-- START OF TEXT TO READ --

3rd Arm Inc
Pioneering a new category of articulated wearable devices
Duration
3 years
Team
Dr. Kenneth Salisbury, Austin Epps, Shenli Yuan, Alberto Bambach, Jaeyong Sung
Role
Research Assistant (RA), “Passive Arm” Sub-Team Lead, Cofounder
Overview
I worked for 18 months as a research assistant in the Stanford AI lab on a project to explore and develop smart wearable “3rd arm” robotic devices. Over the course of the research phase I was able to serve an instrumental role by fusing design thinking with the technical research approach.
My early prototyping efforts around simpler devices yielded such promising results that the PI (Dr. Kenneth Salisbury) decided to form a separate division of the project to explore non-motorized devices, which I led. This eventually became the central focus of the project. I was retained as a consultant after I graduated and am now leading the effort to continue developing the technology and commercial applications with Dr. Salisbury in our spin-out company: “3rd Arm Inc”.
Over this process, we have filed four patents, raised offers for pre-seed funding, presented research findings for SAIL-Toyota, and exhibited in Dubai.
I have divided this entry into four sections:
Early work and prototyping
Research and engineering
Testing
Commercialization push
Early work: prototyping and leading design process
The original “duct tape” 3rd arm prototype
In my first few weeks on the project I created a series of influential prototypes, starting with one that only took 10 seconds to make.
The complexity of such an ambitious project meant laying the groundwork was no mean feat. Soon after starting, the project was becoming mired in debates around myriad technical considerations: kinematic layout, number of degrees of freedom, control scheme, motor power, how to incorporate machine learning, and so on.
To help “unstick” the team from analytical approaches that were generating more questions than answers, during one meeting I taped a rod to my waist and started pantomiming different kinematic arrangements. The attention of the room shifted to the prototype and the team started zeroing in on insights about the most viable layouts and their implications for the other questions we were grappling with. This moment made an impact on the team, and I stepped into a design leadership role.
Over the rest of the project I was able to redirect the group culture from primarily discussing roadblocks at meetings to being more proactive and bringing prototypes to share. This clarified which issues actually needed group input, energized the team, and helped make their ideas more tangible.
One way I shaped the team design approach was to demonstrate being “mindful of process” - to consider which approach or toolkit a problem calls for, instead of instinctively reaching for the hammer of engineering. One form this took was coaching “pretotyping” or “physical sketches” to explore a design before committing to more expensive and detailed prototypes.
Another theme I frequently coached was to separate consideration of potential solutions from technology and implementation. For our talented team of engineers, technology approaches were almost synonymous with innovative solutions, so they found it foreign to consider potential solutions without immediately jumping to discussion of technology.
In one meeting, we were discussing adding actuated joints to an arm to allow it to automatically “gimbal” and track a target with a flashlight. Some of the team immediately started making preparations to produce this functionality, which would have taken several weeks to complete. Instead, I guided the group in testing this idea more quickly. We used an existing unpowered gimbal to hold a flashlight, attached a thread to its front and to a chair, and were able to actually evaluate the usefulness of the tracking functionality before the meeting ended.
Research and engineering
I also did the role of an engineer on this project and made a number of refined prototypes.
I worked with Bill Verplank (one of the pioneers of interaction design) on refining our strategies for interaction and to design hardware with good affordances, signifiers, mapping, etc. to make our prototypes intuitive for novice users.

-- END OF TEXT TO READ --
-- START OF DATA SECTION --

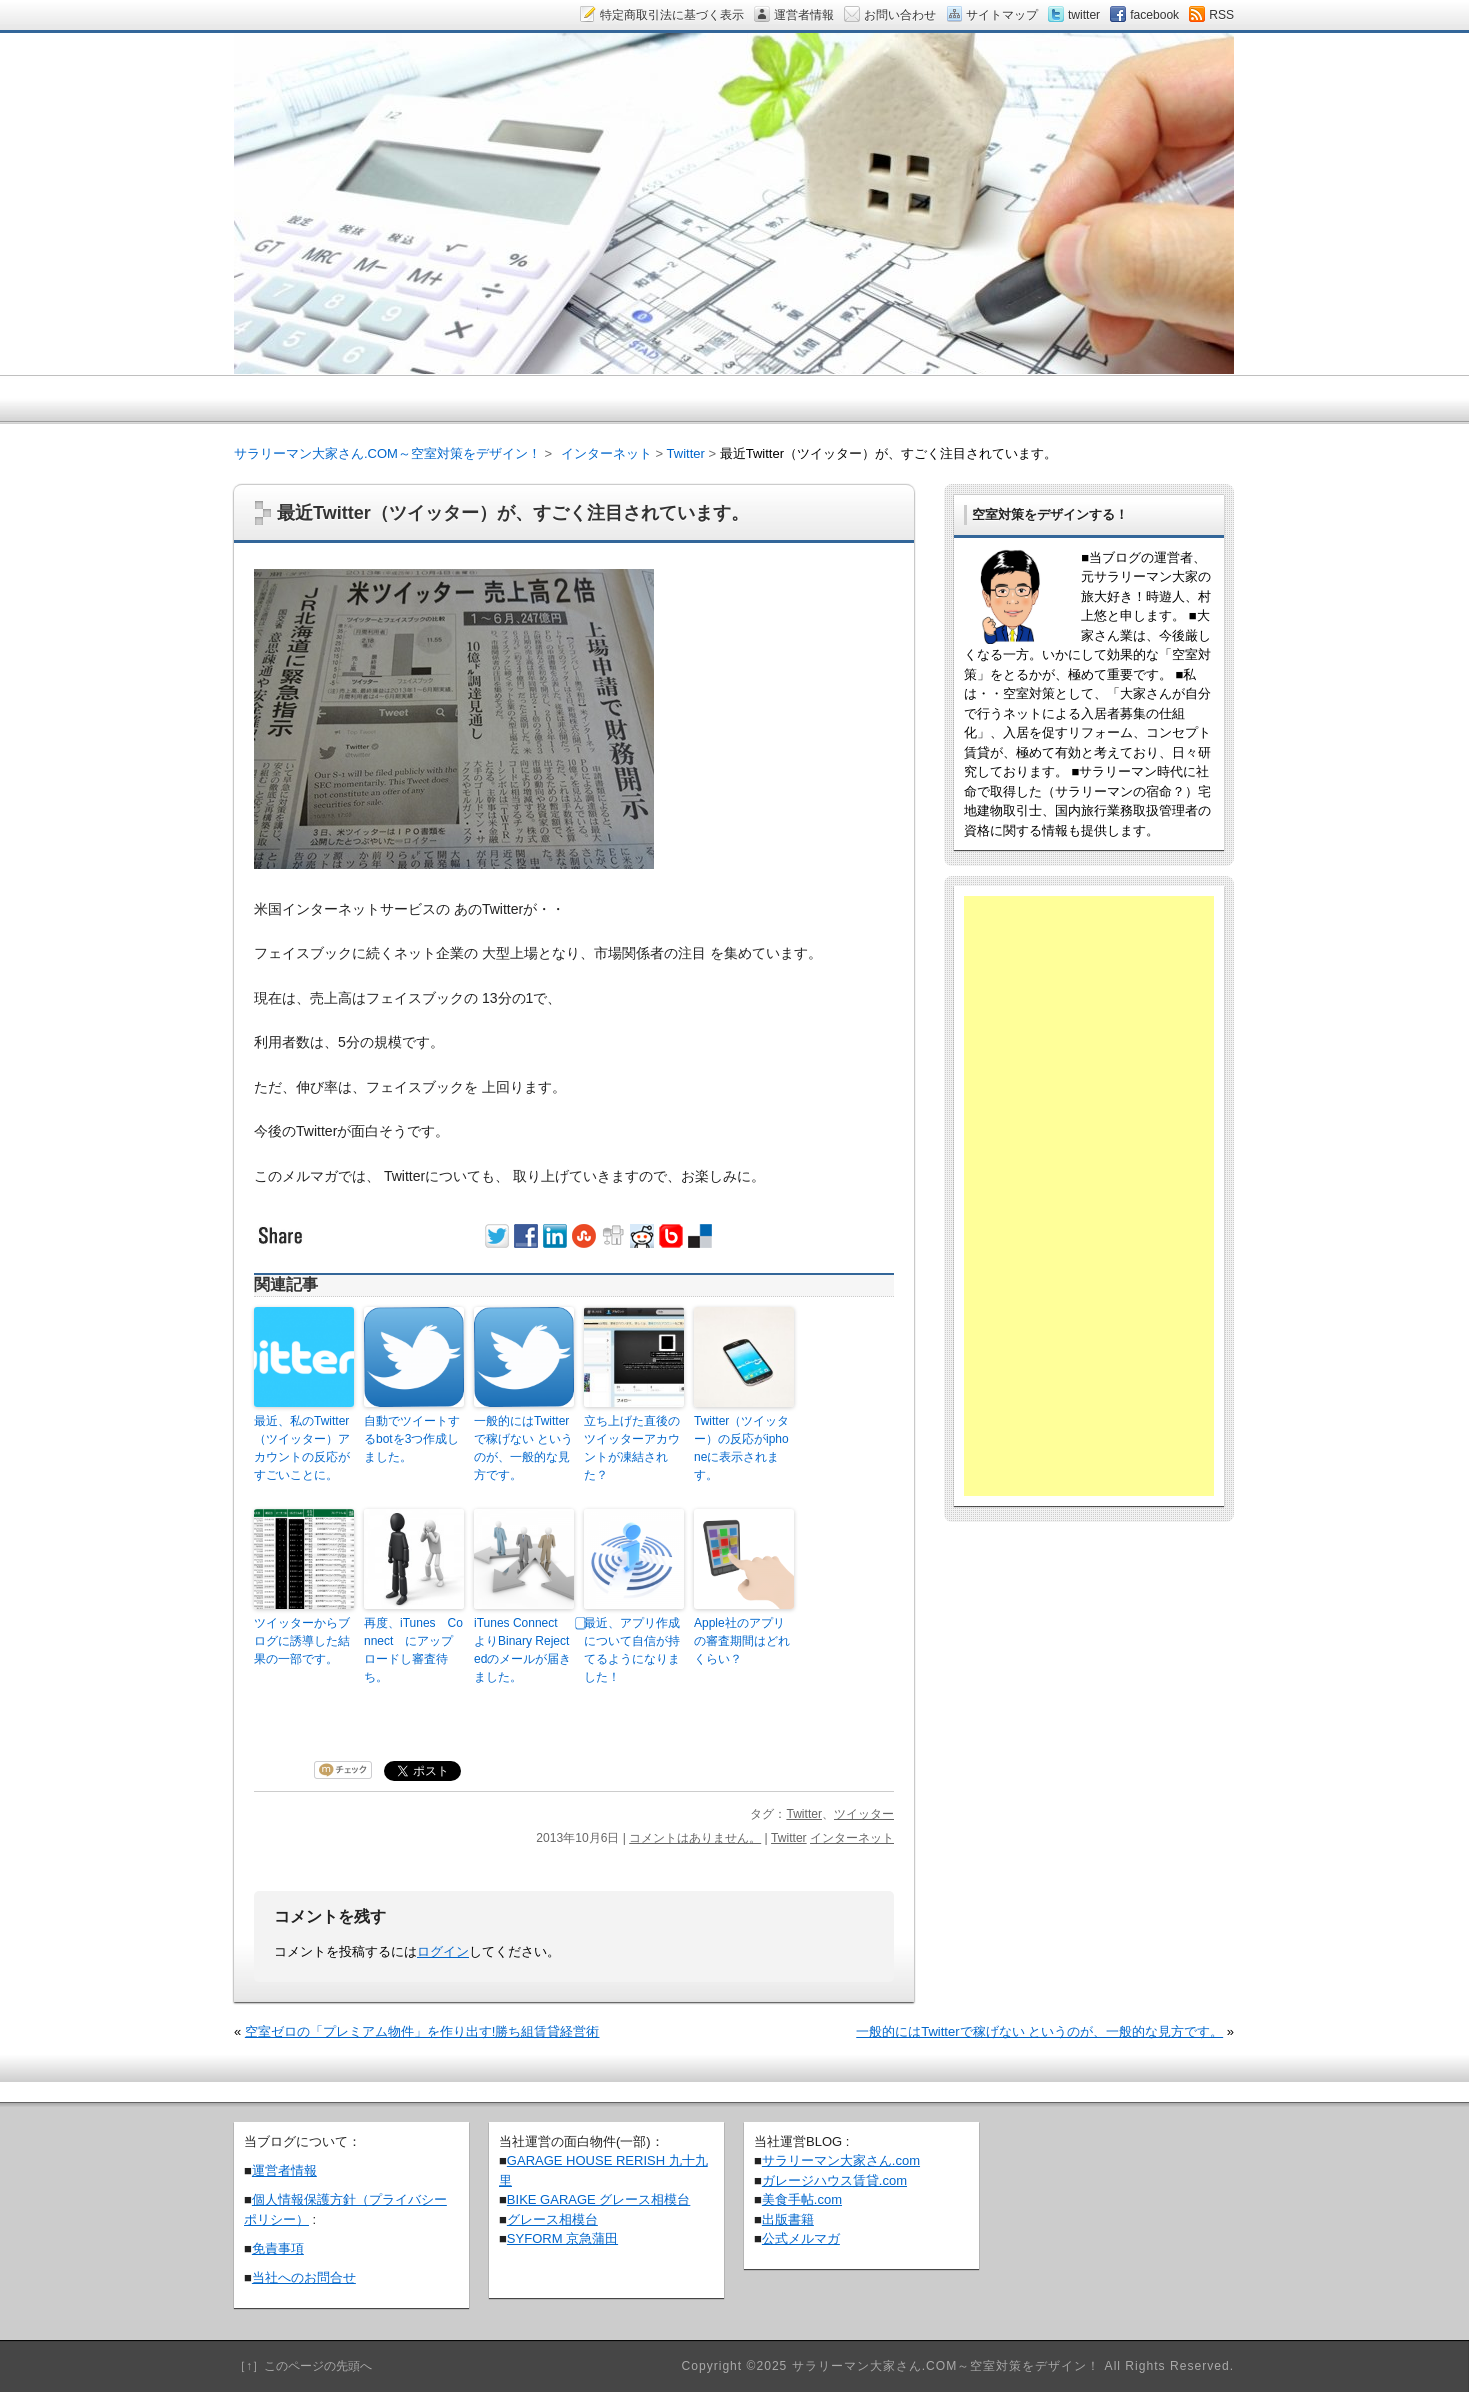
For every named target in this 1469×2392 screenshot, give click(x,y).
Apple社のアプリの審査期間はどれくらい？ (742, 1641)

-- END OF DATA SECTION --

:: EXERCISE DESCRIPTION ::
From the write-up on the 3rd Arm wearable devices, return the passage that runs from "Over this process, we" up to and including "seconds to make.", copied word for word.

:: ANSWER FOR THIS EXERCISE ::
Over this process, we have filed four patents, raised offers for pre-seed funding, presented research findings for SAIL-Toyota, and exhibited in Dubai.
I have divided this entry into four sections:
Early work and prototyping
Research and engineering
Testing
Commercialization push
Early work: prototyping and leading design process
The original “duct tape” 3rd arm prototype
In my first few weeks on the project I created a series of influential prototypes, starting with one that only took 10 seconds to make.